#### [Brief]
From the line below that contains "6123 (884, 2175)" to the line that contains "Link na článok na doméne aktuality.sk", repeat every line exactly, both ends included, and nothing else.

#### [Data extracted from a collection]
□ □ □ □

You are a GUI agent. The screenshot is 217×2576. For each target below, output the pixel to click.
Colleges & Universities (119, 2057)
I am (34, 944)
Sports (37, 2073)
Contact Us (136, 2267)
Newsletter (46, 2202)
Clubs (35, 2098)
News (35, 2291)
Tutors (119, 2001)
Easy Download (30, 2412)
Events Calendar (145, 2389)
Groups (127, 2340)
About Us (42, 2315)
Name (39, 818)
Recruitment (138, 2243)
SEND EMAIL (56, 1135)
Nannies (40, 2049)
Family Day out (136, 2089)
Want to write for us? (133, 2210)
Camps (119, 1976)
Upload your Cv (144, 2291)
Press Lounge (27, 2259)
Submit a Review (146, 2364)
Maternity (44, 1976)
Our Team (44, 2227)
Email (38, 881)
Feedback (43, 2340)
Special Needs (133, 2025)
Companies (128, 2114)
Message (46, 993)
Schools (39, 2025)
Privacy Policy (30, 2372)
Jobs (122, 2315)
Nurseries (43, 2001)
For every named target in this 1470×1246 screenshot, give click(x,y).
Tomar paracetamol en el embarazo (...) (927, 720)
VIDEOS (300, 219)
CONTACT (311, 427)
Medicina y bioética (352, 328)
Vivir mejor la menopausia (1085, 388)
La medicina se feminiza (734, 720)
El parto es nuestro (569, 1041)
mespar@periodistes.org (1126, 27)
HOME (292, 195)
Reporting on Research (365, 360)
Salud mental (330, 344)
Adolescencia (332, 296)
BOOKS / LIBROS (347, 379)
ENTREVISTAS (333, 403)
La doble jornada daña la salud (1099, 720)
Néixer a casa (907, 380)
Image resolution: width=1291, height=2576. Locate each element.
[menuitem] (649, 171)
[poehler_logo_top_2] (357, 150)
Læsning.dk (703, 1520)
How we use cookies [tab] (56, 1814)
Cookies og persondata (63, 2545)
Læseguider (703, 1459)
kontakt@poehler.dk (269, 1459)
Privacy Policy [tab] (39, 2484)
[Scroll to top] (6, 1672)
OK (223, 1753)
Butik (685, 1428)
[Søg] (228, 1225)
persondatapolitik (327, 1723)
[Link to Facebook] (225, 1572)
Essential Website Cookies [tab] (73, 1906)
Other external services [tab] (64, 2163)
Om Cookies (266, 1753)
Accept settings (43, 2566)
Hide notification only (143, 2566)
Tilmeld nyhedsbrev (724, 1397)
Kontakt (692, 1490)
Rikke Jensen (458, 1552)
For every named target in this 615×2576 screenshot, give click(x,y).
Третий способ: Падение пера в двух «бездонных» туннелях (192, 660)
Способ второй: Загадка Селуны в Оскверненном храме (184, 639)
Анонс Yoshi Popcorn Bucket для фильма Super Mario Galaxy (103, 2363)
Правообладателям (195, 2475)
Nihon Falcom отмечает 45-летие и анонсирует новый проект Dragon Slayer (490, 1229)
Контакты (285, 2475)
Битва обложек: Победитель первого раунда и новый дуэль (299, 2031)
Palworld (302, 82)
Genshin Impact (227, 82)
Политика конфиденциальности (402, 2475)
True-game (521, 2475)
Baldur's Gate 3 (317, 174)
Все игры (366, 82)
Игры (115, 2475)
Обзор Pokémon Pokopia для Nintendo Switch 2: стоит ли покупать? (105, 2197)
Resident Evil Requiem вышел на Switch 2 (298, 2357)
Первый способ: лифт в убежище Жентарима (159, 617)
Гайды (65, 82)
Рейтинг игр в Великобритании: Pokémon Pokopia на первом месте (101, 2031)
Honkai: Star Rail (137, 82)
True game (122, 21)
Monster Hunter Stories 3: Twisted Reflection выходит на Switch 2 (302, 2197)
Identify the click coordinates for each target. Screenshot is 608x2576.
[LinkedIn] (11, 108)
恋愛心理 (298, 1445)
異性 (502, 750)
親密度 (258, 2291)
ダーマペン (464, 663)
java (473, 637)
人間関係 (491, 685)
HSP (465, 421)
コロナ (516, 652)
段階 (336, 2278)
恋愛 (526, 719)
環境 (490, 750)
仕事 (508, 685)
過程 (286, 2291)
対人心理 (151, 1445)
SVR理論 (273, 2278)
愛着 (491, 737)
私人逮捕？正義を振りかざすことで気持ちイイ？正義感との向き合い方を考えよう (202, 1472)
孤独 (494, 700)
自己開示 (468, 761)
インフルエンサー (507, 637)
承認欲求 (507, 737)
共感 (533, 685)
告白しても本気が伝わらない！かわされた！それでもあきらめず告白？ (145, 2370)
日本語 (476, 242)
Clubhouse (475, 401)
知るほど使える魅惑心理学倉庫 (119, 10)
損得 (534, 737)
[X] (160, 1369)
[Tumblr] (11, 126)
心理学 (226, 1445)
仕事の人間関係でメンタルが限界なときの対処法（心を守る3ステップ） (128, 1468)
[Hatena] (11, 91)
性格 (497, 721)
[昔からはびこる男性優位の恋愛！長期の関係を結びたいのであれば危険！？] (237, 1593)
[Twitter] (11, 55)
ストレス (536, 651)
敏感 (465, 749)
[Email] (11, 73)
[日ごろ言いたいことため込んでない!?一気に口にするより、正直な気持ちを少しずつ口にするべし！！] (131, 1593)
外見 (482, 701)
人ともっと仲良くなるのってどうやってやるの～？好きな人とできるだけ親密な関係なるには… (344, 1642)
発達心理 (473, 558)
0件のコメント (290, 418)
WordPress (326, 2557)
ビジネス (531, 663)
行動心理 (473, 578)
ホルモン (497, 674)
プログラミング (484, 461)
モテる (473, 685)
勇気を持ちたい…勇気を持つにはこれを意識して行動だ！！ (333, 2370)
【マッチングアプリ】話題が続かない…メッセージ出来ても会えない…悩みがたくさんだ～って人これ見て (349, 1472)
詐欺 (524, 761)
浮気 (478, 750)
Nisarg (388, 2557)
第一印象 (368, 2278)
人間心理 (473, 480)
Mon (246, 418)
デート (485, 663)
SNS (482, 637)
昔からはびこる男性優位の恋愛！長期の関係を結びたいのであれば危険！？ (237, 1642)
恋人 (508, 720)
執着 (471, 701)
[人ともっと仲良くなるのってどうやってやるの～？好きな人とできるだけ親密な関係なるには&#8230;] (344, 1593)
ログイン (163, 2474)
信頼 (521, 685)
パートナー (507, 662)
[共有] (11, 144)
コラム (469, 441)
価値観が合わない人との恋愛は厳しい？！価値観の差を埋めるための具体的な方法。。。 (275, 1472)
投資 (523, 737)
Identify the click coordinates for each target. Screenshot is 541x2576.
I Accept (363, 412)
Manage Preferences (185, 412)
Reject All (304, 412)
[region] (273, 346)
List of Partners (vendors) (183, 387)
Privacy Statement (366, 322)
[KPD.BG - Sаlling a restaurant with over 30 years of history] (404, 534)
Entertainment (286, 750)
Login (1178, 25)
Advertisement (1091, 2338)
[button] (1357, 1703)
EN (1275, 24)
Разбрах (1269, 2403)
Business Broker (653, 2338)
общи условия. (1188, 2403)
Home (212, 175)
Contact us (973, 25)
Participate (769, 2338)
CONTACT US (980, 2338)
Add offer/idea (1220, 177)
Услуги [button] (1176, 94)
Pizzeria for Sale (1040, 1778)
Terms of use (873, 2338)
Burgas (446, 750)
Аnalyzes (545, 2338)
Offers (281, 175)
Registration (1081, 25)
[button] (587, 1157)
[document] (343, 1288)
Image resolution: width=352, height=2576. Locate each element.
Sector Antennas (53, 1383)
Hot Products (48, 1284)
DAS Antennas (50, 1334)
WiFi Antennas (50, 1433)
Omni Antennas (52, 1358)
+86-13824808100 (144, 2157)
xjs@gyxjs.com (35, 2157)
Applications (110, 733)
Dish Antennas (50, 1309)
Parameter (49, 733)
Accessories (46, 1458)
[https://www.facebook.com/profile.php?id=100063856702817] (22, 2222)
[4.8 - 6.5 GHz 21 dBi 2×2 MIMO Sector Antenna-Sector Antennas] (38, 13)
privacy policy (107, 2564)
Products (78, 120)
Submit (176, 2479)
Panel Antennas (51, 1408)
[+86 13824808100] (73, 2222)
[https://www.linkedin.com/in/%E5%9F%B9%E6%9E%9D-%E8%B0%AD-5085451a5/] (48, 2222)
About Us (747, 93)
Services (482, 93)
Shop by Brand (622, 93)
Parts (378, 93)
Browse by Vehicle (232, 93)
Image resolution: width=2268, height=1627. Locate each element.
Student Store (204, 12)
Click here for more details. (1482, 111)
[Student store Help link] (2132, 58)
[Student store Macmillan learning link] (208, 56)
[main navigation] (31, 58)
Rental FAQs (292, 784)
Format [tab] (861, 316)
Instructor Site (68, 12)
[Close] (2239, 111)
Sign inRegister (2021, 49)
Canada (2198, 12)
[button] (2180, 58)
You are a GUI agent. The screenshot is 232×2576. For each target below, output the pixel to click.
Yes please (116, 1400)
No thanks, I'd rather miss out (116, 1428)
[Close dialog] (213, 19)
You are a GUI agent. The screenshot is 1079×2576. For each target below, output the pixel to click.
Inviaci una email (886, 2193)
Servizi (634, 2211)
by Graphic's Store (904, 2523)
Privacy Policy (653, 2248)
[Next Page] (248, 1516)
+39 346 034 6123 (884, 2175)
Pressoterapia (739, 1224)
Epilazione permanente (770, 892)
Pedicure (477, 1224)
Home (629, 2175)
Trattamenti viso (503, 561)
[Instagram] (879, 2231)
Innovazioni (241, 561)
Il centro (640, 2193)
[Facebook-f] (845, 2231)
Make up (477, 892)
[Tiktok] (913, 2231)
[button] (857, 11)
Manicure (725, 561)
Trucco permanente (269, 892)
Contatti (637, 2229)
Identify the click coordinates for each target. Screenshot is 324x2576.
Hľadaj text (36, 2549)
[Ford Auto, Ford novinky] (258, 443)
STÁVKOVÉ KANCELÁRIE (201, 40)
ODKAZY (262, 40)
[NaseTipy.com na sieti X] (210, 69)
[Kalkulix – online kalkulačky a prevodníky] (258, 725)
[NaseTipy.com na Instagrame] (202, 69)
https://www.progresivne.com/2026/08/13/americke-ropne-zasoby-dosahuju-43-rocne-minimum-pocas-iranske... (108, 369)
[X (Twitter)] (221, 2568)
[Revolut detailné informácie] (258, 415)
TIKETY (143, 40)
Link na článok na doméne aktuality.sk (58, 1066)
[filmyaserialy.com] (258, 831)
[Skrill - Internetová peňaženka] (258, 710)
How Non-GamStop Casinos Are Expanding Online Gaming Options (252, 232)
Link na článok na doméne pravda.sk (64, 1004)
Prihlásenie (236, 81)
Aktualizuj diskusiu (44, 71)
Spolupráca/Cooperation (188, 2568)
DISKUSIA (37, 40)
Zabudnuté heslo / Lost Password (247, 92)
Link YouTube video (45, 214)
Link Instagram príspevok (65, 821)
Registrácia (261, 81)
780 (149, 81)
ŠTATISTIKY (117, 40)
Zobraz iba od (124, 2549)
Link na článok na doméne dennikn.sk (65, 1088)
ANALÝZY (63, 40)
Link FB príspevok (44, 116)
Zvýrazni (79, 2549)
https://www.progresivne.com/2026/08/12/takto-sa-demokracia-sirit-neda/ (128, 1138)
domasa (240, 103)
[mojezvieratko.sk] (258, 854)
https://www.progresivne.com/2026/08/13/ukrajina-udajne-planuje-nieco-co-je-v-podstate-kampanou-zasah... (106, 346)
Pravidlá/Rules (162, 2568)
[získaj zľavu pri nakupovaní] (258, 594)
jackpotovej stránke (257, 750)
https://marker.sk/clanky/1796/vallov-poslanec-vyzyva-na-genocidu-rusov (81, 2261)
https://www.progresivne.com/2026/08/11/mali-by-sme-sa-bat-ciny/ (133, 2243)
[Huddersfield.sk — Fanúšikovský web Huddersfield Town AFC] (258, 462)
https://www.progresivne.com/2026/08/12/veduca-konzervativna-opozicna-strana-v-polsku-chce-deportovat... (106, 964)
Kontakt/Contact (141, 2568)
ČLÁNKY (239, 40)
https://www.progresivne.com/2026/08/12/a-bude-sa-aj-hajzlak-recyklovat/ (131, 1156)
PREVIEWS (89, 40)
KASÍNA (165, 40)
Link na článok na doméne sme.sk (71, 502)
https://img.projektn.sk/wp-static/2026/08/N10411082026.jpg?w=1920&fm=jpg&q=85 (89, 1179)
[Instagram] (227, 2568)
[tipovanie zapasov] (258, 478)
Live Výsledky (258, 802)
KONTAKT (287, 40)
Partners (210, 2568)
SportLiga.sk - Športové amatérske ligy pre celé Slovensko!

□ □ □ □

#### [Result of this task]
+39 346 034 6123 (884, 2175)
Pressoterapia (739, 1224)
Epilazione permanente (770, 892)
Pedicure (477, 1224)
Home (629, 2175)
Trattamenti viso (503, 561)
[Instagram] (879, 2231)
Innovazioni (241, 561)
Il centro (640, 2193)
[Facebook-f] (845, 2231)
Make up (477, 892)
[Tiktok] (913, 2231)
[button] (857, 11)
Manicure (725, 561)
Trucco permanente (269, 892)
Contatti (637, 2229)
Identify the click coordinates for each target. Screenshot is 324x2576.
Hľadaj text (36, 2549)
[Ford Auto, Ford novinky] (258, 443)
STÁVKOVÉ KANCELÁRIE (201, 40)
ODKAZY (262, 40)
[NaseTipy.com na sieti X] (210, 69)
[Kalkulix – online kalkulačky a prevodníky] (258, 725)
[NaseTipy.com na Instagrame] (202, 69)
https://www.progresivne.com/2026/08/13/americke-ropne-zasoby-dosahuju-43-rocne-minimum-pocas-iranske... (108, 369)
[X (Twitter)] (221, 2568)
[Revolut detailné informácie] (258, 415)
TIKETY (143, 40)
Link na článok na doméne aktuality.sk (58, 1066)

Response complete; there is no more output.